Amazon staff are reportedly using the company's internal AI tools for trivial or unnecessary tasks simply to inflate their AI usage scores, which are tied to performance reviews. The gaming of metrics reveals exactly what happens when you measure AI adoption instead of outcomes - and it's a perfect case study in how not to deploy transformative technology.
According to the Financial Times, Amazon employees are using the company's AI assistant for tasks that don't require AI - writing trivial emails, generating unnecessary summaries, asking it basic questions they already know the answers to - because their AI usage metrics are tracked and factor into performance evaluations.
This is what happens when you optimize for the metric instead of the goal. Amazon wants employees to adopt AI tools because leadership believes they increase productivity. So they track AI usage. Employees respond rationally by maximizing the tracked metric, regardless of whether the AI usage actually makes them more productive. Classic Goodhart's Law: When a measure becomes a target, it ceases to be a good measure.

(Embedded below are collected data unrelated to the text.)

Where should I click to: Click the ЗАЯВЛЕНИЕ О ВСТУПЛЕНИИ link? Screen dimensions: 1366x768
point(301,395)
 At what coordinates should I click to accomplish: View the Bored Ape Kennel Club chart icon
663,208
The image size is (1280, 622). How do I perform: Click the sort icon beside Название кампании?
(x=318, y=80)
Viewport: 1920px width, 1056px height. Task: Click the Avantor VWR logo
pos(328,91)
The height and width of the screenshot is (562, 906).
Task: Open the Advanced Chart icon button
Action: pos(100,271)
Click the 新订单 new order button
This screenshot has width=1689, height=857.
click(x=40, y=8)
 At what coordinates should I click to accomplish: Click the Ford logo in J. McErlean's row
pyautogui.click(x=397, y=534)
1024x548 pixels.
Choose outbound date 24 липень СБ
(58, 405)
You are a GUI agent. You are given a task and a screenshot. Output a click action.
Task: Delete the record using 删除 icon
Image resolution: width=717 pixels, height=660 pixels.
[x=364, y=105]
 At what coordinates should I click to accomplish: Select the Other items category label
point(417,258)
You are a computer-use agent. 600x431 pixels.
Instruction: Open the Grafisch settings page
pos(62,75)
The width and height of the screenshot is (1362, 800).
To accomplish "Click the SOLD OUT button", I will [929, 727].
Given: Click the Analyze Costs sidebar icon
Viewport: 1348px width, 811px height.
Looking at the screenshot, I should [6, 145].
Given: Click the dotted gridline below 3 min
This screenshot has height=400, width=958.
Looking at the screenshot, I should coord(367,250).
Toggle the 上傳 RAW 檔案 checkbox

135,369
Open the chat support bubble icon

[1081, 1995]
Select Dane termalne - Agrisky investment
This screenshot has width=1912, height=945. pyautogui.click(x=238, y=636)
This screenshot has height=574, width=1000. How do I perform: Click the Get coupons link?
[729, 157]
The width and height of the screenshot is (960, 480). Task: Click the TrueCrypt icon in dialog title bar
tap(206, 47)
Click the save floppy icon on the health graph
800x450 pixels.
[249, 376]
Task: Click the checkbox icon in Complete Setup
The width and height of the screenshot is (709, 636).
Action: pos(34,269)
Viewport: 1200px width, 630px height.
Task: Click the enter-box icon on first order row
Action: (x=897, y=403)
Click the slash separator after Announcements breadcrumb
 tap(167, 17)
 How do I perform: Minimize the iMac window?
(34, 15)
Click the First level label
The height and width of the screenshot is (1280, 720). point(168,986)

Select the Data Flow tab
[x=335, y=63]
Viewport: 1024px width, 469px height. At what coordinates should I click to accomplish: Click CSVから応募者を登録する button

I've seen this pattern before in my startup days. Company announces exciting new tool. Management wants adoption metrics for board meetings. Adoption gets tied to performance reviews. Suddenly everyone's using the tool whether it helps or not, because that's what's being measured. The tool might be great - the deployment strategy is terrible.
The problem isn't the AI tools themselves. Amazon's CodeWhisperer and internal AI assistants are probably legitimately useful for many tasks. The problem is mandating adoption through performance metrics rather than letting the tools succeed on their merits. If the AI actually saves time and improves work quality, people will use it. If you need to track usage and tie it to reviews, that suggests the value proposition isn't obvious.
What Amazon should be measuring is outcomes, not AI usage. Did the project ship faster? Is the code quality better? Are customer issues resolved more quickly? Those are the metrics that matter. But they're harder to measure than "did this person query the AI assistant 50 times this week."